Reputation: 203
I want to explore a bit more on regular expressions. Add a space on a string but counting right to left
The result of this regex
preg_replace("/(?=(.{3})*(.{4})$)/", "-", "1231231234");
is: 123-123-1234
Now, I am experimenting with the quantifiers and groups, but I can not make them to work properly.
Why this (php)
preg_replace("/(?=(.{3})*(.{4})(.{4})$)/", "-", "1212312312345678");
and this:
preg_replace("/(?=(.{3})*(.{4}){2}$)/", "-", "1212312312345678");
both give me a big 8 character group as an output
12-123-123-12345678
I probably expected the result on the second case {2}, but not on the first case.
The expected result I intended was:
12-123-123-1234-5678
1) What is the the logic on (.{4})(.{4}) = (.{8}) instead of being 2 diferent events?
2) What would be the proper grouping?
Upvotes: 0
Views: 89
Reputation: 43136
You seem to misunderstand how that regex works.

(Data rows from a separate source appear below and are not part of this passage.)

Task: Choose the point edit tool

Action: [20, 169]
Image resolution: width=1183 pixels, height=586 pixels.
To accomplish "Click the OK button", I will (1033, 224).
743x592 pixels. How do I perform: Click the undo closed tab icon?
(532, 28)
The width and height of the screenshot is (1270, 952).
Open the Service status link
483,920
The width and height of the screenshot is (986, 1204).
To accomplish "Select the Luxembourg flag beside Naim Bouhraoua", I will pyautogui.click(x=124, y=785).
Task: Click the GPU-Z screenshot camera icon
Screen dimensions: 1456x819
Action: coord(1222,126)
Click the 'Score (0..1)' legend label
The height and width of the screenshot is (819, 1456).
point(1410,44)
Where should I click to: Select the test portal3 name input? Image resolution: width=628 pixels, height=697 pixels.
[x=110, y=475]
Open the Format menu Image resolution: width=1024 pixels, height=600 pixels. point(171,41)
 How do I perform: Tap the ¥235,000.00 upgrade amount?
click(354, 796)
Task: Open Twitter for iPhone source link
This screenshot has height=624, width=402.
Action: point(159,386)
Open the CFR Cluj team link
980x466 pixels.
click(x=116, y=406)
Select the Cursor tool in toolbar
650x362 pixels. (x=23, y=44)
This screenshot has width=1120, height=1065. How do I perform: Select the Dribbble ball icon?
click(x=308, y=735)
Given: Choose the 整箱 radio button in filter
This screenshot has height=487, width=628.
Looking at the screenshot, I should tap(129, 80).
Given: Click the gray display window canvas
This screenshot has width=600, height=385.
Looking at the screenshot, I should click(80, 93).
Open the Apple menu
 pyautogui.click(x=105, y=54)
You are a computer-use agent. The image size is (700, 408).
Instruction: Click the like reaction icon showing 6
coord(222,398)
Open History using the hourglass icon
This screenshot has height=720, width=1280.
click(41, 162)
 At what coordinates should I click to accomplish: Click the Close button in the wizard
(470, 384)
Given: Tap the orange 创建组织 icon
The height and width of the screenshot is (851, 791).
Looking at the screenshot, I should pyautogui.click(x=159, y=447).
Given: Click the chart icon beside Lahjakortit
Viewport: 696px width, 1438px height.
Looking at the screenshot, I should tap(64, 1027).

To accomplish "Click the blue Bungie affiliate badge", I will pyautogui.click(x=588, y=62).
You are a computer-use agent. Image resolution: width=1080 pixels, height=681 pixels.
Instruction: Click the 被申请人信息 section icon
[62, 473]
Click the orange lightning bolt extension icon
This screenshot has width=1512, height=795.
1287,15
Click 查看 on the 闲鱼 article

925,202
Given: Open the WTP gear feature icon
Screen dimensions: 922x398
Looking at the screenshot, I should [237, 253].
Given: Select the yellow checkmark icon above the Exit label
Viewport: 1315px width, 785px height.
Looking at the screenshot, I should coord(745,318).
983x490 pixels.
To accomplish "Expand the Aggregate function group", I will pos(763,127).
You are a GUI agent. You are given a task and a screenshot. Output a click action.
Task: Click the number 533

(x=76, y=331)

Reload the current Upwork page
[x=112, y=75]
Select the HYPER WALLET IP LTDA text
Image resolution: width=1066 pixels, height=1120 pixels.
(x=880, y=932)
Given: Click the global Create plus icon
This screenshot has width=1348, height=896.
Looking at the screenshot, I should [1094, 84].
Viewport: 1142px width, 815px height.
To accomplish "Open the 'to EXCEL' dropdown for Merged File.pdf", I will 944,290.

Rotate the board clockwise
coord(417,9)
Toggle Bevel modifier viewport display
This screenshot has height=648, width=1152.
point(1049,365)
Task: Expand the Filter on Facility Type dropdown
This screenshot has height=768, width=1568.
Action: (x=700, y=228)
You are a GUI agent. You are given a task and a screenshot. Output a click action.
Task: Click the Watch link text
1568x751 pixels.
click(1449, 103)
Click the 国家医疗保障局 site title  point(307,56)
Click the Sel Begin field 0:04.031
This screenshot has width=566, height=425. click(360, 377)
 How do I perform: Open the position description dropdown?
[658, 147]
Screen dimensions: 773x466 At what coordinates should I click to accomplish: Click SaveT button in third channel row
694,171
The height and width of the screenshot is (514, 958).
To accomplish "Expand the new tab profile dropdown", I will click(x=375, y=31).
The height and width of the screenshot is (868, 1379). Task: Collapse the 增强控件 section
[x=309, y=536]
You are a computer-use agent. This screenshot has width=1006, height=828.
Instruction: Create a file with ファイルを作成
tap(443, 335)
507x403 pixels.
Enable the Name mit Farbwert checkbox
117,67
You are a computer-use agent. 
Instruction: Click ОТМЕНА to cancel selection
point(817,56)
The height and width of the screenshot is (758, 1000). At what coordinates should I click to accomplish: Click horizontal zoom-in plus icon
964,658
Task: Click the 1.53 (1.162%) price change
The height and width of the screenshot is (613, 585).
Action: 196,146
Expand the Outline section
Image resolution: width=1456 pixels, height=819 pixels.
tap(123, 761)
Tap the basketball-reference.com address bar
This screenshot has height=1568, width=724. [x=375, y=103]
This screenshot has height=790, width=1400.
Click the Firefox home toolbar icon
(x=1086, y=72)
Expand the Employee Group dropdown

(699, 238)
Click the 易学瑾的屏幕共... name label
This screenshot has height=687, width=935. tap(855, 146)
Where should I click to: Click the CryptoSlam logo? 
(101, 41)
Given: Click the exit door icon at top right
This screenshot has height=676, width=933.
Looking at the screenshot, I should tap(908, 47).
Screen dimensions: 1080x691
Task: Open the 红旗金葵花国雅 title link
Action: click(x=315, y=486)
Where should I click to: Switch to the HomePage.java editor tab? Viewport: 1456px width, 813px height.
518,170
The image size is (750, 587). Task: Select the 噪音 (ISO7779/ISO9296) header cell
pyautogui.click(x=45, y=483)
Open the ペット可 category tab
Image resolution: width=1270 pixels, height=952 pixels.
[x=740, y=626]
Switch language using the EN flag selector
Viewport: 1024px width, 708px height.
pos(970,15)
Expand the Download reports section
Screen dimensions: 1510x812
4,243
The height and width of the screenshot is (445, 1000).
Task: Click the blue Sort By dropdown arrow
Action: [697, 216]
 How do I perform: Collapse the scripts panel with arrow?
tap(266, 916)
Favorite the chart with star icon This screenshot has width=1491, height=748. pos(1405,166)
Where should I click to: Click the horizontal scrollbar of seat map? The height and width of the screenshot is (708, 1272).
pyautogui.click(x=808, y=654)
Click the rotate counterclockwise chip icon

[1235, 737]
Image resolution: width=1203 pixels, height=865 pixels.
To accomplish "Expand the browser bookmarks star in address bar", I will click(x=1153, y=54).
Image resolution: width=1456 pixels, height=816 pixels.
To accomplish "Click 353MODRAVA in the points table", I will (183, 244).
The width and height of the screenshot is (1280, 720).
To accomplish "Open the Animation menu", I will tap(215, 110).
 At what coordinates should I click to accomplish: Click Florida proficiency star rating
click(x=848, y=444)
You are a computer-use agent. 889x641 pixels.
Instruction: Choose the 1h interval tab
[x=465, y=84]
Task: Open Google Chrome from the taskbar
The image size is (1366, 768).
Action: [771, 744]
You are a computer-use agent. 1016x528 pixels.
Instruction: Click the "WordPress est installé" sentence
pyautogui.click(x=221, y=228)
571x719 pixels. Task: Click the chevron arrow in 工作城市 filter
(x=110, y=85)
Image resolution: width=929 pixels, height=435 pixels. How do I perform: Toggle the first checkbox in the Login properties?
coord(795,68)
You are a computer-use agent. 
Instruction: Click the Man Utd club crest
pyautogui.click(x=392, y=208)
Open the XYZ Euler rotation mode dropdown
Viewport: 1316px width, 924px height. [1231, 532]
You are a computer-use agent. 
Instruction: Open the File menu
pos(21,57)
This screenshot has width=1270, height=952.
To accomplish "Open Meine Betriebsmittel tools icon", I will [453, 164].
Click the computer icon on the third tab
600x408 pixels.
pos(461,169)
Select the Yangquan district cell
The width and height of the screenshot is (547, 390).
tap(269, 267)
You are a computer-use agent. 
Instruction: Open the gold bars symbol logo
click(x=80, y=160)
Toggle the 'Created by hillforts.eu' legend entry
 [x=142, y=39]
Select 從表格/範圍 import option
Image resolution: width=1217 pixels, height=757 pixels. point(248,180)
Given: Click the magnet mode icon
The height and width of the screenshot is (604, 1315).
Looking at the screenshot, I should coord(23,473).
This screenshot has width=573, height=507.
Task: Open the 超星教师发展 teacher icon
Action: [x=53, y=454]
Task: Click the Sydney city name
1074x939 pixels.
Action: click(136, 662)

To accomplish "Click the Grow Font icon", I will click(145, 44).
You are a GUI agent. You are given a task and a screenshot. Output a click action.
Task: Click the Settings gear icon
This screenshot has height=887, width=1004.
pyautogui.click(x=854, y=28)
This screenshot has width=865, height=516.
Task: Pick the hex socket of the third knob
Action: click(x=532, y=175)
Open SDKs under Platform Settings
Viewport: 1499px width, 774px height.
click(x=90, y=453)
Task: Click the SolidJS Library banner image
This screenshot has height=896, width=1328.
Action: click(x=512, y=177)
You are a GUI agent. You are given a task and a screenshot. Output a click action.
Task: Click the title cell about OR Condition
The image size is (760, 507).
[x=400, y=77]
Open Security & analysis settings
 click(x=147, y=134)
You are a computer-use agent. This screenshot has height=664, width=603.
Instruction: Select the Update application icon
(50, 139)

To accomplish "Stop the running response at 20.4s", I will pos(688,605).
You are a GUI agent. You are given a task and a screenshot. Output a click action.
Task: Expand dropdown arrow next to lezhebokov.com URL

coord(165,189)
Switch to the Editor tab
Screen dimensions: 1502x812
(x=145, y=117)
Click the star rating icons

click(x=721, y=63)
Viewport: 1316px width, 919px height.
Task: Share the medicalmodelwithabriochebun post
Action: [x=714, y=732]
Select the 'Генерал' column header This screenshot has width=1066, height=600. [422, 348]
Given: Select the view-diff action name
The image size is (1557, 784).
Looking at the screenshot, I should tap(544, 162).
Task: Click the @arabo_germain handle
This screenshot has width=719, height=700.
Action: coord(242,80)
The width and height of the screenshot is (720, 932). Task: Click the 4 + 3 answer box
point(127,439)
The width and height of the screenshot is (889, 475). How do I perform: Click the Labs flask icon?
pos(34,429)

Let me break it down for you:
(?= lookahead assertion: the following pattern must match, but
will not consume any of the text.
(.{3})* matches a series of 3 characters, any number of times. In
other words, this consumes characters in multiples of 3.
(.{4})$ makes sure there are exactly 4 characters left.
)
This pattern produces an empty match in every place where you want to insert a dash -
. That's why preg_replace("/(?=(.{3})*(.{4})$)/", "-", "1231231234");
inserts dashes in the correct places - replacing the empty string is the same as inserting. Let's look at that step-by-step, using the text 31231234
as an example:
remaining text remaining pattern what happens
step 0: 31231234 (.{3})*(.{4})$ (.{3})* matches one time
step 1: 31234 (.{3})*(.{4})$ (.{3})* matches again
step 2: 34 (.{3})*(.{4})$ (.{3})* fails to match another time
step 3: 34 (.{4})$ (.{4}) fails to match -> backtrack
step 5: 31234 (.{4})$ (.{4}) fails to match -> pattern failed to
match, no dash will be inserted.
After the pattern failed to match at position 0 in the text, it will be checked again at position 1 (remaining text is 1231234
):
remaining text remaining pattern what happens
step 0: 1231234 (.{3})*(.{4})$ (.{3})* matches one time
step 1: 1234 (.{3})*(.{4})$ (.{3})* matches again
step 2: 4 (.{3})*(.{4})$ (.{3})* fails to match another time
step 3: 4 (.{4})$ (.{4})$ matches -> dash will be inserted
here, giving "3-1231234"
The same thing happens again 3 characters later, giving the end result 3-123-1234
. In other words, the group (.{4})$
specifies that no dashes should be inserted in the last 4 characters of the text. By consuming the last 4 characters, it makes it impossible for the pattern to match if there are less than 4 characters remaining. That is why both (.{4})(.{4})$
and (.{4}){2}$
produce a block of 8 characters - the pattern can not match if less than 8 characters remain.
In order to insert another dash in the last 8 characters, you have to use two groups of 4 characters .{4}
and make one of them optional:
(?=((.{3})*.{4})?(.{4})$)
Upvotes: 1
Reputation: 21492
(?=(.{3})*(.{4}){2}$)
matches every 3xN character sequence with 2x4 = 8 characters at the end, where N >= 0.
To match every 4xN character from the end, where 1 <= N <= 2, or every 3xN character sequence with 8 characters at the end, where N >= 1, use the following:
preg_replace("/(?=(.{4}){1,2}$)|(?=(.{3})+.{8}$)/", "-", "1212312312345678");
Upvotes: 1
Reputation: 8413
Note that you are using lookaheads in this case. Unlike normal matching, they don't actually consume what they match.
So in the first example, there are 2 zero-width-matches, the first one after the first 123
, so the lookahead matches for 1231234
, the second after the second 123
, where the lookahead matches 1234
. You might want to use one of the online-regex-testers to see what actually matches, my choice would be regex101.com.
So for your example you have to make the lookahead also match the last 4 digits (and only them), one way to achieve this would be (?=((.{3})*(.{4}))?(.{4})$)
, making the first part optional.
See it here on regex101.
Upvotes: 2